Given passage>
================
Botgirl Questi said...

dale: Yes, the eternal challenge of finding that fine balance between chaos, comfort and boredom

debbie: Physical beauty certainly has a potent impact on human biochemistry, and makes many people spell "hawt" instead of "hot"

argent: I thought you might weigh in on this one :)

I wasn't intending to make any blanket definitions about love, successful relationships, etc. I mostly wanted to throw out a reminder that if you get a hot crush on an avatar, it might save you some pain to keep in mind the bigger picture.

But, to answer your questions, at the minimum, I would define a successful relationship as one that doesn't leave either party feeling heartbroken or betrayed.

I agree with you that concepts such as "love" and "success" are pretty fuzzy. That's why I used the phrase "romantic relationship" which is influenced by the biological process of limerence.

I agree with you that open honest communication is a foundation of a genuinely close relationship. Unfortunately humans have a hard time controlling the speed at which they fall in lust or love.

Finally, I think that the worst that can happen is not a "peaceful break." The worst that can happen is that the other party goes nuts, hacks your identity and kills you in FL. Okay, I know that's an extreme example, but a little sensationalism is good for site traffic. :)

Gahum Riptide said...

I think for those of us living in the FL, it's best to be honest about to others as well as ourselves. You don't have to go into every little detail about your FL, but you should be mindful of the consequences of your actions. It may seem like a game, but you ARE interacting with humans who have feelings and form attachments.

I view deceitful SL people the same way as I view deceiful FL people: as scum. I think to break someone's heart because you're playing a game really does say something about the person behind the screen, even if in their FL they come across as the most caring person ever.

In Vita Secunda Veritas

(in bad Latin)

Argent Bury said...

I wasn't intending to make any blanket definitions about love, successful relationships, etc.

Yikes! I hope you didn't think I was implying that. I thought your take on it was pretty thoughtful and personal.


I agree with you that open honest communication is a foundation of a genuinely close relationship. Unfortunately humans have a hard time controlling the speed at which they fall in lust or love.


Yes, and quite often neither side wants to "break the spell" of romance by asking concrete questions or making statements of conviction. It kind've ruins the moment when you're slow-dancing with someone and they start detailing the expected course of your relationship and asking for all sorts of personal details.

Maybe that's the turning point between romance and relationship - when you start asking questions, and both parties find that they are comfortable with the answers (or lack thereof, in the case of SL).

OK, getting philosphical now. Best stop.

Finally, I think that the worst that can happen is not a "peaceful break." The worst that can happen is that the other party goes nuts, hacks your identity and kills you in FL. Okay, I know that's an extreme example, but a little sensationalism is good for site traffic. :)

I'd say that's more likely in a case where the parties involved didn't compare information and definitions until *after* things got serious.

(Of course, there are differing definitions of "serious" too, so even more potential for confusion. Maybe that's why we do have societal standards. Anyway, tangent...)

I wouldn't worry too much about site traffic, though. You seem to be getting plenty ;)

Thanks for another engaging post!

Botgirl Questi said...

gahum: I agree with you. We would all be better off if we consistently considered the potential consequences of our actions before impulsively following the desires of the moment.

That said, my guess is that projecting our own fictions onto the mostly blank canvass of other's avatar identities is the more common and significant than intentional misrepresentation.
================
Records supplied>
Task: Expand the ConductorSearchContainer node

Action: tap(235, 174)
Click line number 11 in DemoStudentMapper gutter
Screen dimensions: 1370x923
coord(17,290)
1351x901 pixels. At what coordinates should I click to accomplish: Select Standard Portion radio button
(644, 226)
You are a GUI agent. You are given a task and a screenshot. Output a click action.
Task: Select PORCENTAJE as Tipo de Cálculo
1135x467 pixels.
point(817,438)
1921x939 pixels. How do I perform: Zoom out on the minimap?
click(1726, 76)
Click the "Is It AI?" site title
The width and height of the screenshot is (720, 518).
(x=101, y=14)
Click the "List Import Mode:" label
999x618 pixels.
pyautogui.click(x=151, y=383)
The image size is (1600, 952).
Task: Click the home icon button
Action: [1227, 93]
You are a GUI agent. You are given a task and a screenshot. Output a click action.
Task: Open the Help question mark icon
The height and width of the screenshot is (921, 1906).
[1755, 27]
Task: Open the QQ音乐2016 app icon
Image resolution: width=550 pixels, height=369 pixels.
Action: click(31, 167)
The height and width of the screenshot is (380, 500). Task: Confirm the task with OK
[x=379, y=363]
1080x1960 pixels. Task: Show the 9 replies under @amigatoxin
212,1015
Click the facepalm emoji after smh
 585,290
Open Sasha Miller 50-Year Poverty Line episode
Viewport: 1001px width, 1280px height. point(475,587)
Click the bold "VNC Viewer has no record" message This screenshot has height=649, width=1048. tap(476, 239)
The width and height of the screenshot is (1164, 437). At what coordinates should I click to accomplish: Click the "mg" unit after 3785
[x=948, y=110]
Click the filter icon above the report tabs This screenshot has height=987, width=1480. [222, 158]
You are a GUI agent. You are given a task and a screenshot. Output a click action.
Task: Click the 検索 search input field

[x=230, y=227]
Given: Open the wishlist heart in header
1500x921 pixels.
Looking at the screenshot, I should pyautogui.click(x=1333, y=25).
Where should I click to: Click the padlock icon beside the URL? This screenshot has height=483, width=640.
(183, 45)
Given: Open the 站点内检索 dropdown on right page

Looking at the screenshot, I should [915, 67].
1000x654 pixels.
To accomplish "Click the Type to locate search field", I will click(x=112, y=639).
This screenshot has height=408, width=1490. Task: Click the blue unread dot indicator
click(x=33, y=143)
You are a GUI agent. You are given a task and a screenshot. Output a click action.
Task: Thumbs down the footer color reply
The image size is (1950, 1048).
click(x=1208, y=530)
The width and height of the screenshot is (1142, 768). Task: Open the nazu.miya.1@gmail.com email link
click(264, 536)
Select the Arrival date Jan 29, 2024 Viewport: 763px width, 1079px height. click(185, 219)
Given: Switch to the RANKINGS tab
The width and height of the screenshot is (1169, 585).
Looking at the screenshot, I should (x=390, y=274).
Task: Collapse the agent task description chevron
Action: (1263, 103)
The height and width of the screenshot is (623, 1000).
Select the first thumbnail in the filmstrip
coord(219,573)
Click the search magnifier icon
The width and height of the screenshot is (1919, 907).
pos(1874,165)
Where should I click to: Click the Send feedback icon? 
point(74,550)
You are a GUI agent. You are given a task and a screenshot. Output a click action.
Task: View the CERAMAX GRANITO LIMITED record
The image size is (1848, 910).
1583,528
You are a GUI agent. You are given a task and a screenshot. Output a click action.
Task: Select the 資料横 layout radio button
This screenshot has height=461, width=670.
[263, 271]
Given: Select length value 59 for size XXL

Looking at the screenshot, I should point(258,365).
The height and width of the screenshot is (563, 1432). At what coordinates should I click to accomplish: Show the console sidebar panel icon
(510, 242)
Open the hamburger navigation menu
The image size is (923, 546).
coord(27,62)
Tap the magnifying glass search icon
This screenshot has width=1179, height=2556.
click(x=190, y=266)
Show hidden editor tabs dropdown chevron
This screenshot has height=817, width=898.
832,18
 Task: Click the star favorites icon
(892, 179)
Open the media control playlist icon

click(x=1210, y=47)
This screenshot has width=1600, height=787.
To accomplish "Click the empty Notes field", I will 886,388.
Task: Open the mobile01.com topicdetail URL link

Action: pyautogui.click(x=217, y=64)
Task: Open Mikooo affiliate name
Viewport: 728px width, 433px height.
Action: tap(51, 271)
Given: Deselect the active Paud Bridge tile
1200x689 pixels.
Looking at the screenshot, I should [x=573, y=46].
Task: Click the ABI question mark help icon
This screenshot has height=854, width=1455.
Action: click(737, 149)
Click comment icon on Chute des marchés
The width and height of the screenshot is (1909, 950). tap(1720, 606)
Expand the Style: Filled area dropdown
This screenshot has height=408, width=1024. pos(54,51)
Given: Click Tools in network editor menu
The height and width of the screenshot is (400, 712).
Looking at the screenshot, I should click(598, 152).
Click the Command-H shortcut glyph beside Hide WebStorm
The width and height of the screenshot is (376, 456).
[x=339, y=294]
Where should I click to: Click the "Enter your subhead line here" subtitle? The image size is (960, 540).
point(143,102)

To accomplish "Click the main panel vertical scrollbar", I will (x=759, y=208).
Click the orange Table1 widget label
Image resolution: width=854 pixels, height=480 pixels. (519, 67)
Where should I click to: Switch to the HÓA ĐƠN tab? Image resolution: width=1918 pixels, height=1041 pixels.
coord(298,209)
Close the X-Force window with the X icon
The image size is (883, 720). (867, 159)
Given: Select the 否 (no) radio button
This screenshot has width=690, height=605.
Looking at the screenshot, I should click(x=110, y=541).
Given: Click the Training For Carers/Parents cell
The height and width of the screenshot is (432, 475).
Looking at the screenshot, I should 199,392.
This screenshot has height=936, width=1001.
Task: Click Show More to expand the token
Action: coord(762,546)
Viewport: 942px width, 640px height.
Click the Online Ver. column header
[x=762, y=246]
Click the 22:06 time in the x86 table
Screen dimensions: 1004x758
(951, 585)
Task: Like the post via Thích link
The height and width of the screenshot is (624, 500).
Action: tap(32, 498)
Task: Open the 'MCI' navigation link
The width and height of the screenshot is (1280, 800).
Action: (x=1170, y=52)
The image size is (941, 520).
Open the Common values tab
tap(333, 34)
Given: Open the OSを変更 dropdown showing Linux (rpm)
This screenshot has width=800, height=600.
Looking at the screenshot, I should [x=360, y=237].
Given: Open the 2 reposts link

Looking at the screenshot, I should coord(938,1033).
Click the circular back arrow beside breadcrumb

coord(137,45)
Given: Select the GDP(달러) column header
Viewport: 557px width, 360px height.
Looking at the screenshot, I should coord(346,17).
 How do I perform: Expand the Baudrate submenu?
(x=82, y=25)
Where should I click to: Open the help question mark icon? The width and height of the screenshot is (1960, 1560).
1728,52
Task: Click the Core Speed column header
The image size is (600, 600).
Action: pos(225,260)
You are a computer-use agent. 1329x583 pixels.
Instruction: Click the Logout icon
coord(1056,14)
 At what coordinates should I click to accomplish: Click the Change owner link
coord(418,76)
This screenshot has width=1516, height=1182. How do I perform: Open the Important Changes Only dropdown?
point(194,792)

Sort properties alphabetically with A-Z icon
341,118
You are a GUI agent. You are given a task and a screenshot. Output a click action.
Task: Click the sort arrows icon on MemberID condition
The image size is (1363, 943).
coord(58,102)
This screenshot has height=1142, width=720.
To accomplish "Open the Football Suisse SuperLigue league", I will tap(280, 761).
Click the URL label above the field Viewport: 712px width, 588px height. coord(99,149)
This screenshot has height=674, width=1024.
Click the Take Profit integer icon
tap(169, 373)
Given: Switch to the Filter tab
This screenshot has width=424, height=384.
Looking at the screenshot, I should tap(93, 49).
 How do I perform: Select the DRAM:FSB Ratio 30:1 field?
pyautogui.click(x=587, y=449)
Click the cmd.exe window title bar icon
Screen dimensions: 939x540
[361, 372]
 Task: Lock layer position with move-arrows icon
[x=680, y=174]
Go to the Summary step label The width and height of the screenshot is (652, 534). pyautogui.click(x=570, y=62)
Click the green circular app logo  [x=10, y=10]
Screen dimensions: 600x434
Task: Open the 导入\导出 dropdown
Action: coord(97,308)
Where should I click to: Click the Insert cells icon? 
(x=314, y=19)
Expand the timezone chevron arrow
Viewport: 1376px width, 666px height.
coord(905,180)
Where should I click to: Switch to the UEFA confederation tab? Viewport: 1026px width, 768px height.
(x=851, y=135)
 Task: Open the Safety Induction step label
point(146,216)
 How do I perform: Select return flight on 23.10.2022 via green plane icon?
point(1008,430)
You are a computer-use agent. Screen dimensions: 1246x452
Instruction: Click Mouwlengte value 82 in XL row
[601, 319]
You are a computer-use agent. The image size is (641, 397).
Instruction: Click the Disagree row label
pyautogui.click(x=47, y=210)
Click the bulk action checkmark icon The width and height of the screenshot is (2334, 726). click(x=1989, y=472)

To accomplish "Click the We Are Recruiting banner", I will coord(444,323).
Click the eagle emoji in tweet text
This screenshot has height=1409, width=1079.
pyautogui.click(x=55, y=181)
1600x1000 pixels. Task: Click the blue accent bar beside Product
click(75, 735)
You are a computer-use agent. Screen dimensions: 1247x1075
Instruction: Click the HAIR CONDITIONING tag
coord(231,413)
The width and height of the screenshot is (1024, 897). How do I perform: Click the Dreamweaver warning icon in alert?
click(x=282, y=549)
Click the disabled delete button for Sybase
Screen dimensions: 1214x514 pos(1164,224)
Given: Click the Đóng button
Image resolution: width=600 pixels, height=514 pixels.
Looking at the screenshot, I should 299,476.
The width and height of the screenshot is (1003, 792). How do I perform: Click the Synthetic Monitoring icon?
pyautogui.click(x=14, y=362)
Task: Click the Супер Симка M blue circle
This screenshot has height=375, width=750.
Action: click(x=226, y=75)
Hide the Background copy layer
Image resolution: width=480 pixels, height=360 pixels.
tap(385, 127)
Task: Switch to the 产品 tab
================
Exercise 1>
Reproduce the comment thread word for word, beginning at the words "I think for" and stopping after "Argent Bury said...".
Exercise 2>
In the comment thread, how does Botgirl Questi define a successful relationship, at the minimum?
Exercise 3>
Summarize the comment thread in two sentences.

Response area 1>
I think for those of us living in the FL, it's best to be honest about to others as well as ourselves. You don't have to go into every little detail about your FL, but you should be mindful of the consequences of your actions. It may seem like a game, but you ARE interacting with humans who have feelings and form attachments.

I view deceitful SL people the same way as I view deceiful FL people: as scum. I think to break someone's heart because you're playing a game really does say something about the person behind the screen, even if in their FL they come across as the most caring person ever.

In Vita Secunda Veritas

(in bad Latin)

Argent Bury said...

Response area 2>
As one that doesn't leave either party feeling heartbroken or betrayed.

Response area 3>
Botgirl Questi says the aim was to remind anyone with a hot crush on an avatar to keep the bigger picture in mind, and Gahum Riptide urges honesty and mindfulness of consequences because people are interacting with humans who have feelings and form attachments. Argent Bury suggests that the turning point between romance and relationship may come when both parties ask questions and are comfortable with the answers, and Botgirl Questi adds that projecting our own fictions onto other people's avatar identities is probably more common than intentional misrepresentation.